To exploit this vulnerability, an attacker requires the ability to introduce a new skill to the OpenClaw instance. This could occur in scenarios where the agent pulls skills from a public repository or processes a user-submitted skill bundle.

Attack Steps:

1. Craft Malicious Skill: The attacker creates a skill directory containing a SKILL.md file. In the frontmatter of this file, they set the name field to a traversal payload, e.g., name: "../../../.ssh".
2. Trigger Sync: The attacker instructs the OpenClaw agent to load or sync this skill. This invokes the syncSkillsToWorkspace function.
3. File Write: The agent calculates the destination path. Due to the vulnerability, the path resolves to [sandbox_root]/../../../.ssh (effectively ~/.ssh on the host).
4. Payload Execution: The agent copies the skill's contents (which could include a malicious authorized_keys file) to the target directory. The attacker now has SSH access to the host machine.

This vector is particularly dangerous because it bypasses the primary security mechanism of the agent—the sandbox—allowing for immediate escalation from agent control to host compromise.

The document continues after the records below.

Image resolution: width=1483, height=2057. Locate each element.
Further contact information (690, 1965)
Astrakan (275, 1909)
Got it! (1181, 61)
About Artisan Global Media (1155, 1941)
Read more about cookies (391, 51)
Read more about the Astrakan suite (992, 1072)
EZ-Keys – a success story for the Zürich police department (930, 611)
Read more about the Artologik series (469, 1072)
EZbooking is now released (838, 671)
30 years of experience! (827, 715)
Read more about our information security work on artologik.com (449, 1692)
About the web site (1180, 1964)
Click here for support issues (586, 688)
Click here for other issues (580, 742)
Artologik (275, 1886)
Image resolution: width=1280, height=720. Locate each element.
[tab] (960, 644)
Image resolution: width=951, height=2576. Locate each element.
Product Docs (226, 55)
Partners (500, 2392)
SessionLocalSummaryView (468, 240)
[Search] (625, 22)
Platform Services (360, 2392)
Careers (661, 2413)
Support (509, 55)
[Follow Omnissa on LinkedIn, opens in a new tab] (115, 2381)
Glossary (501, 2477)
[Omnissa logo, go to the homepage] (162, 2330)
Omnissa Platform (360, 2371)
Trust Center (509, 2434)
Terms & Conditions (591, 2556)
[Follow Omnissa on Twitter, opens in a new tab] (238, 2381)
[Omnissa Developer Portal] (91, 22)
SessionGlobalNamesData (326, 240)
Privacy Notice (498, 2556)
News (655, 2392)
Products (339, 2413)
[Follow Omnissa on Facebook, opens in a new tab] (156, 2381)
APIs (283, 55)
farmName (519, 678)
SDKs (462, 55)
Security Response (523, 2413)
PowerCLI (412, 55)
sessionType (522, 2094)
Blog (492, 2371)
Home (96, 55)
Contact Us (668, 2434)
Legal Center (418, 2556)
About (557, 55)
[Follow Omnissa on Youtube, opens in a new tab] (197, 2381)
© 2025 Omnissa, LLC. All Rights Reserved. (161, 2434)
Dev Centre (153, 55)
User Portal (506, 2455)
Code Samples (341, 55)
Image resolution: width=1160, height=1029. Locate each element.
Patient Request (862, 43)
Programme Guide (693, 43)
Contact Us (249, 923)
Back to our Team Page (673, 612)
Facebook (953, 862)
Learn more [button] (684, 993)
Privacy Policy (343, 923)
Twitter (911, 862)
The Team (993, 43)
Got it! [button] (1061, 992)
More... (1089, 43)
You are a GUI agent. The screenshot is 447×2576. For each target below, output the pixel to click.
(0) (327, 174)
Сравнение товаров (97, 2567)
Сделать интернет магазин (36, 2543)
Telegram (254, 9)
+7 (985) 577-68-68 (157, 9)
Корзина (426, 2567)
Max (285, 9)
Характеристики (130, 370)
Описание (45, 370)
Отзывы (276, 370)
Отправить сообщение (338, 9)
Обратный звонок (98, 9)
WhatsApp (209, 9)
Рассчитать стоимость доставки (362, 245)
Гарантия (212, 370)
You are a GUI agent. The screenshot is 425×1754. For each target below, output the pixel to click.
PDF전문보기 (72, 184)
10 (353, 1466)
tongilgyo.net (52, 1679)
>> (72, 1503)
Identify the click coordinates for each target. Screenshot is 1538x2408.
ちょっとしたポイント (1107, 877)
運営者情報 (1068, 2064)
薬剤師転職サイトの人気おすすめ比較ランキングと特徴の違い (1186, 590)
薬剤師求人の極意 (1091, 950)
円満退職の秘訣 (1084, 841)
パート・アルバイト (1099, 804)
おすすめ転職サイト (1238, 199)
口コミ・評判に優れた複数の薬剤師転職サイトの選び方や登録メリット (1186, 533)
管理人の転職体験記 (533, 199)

The impact of this vulnerability is rated High due to the potential for arbitrary file write leading to Remote Code Execution (RCE).

• Confidentiality: Low direct impact, as this is primarily a write primitive. However, overwriting configuration files could disable security logging or access controls.
• Integrity: High. Attackers can overwrite system binaries, application code, or user configuration files. This allows for persistent compromise.
• Availability: High. An attacker could overwrite critical system files, causing the host or the application to crash or become unbootable.

The vulnerability is an "Arbitrary File Write via Path Traversal" (CWE-22). In containerized environments, this might allow escaping the application directory to the container root. In non-containerized deployments, it could lead to full host compromise.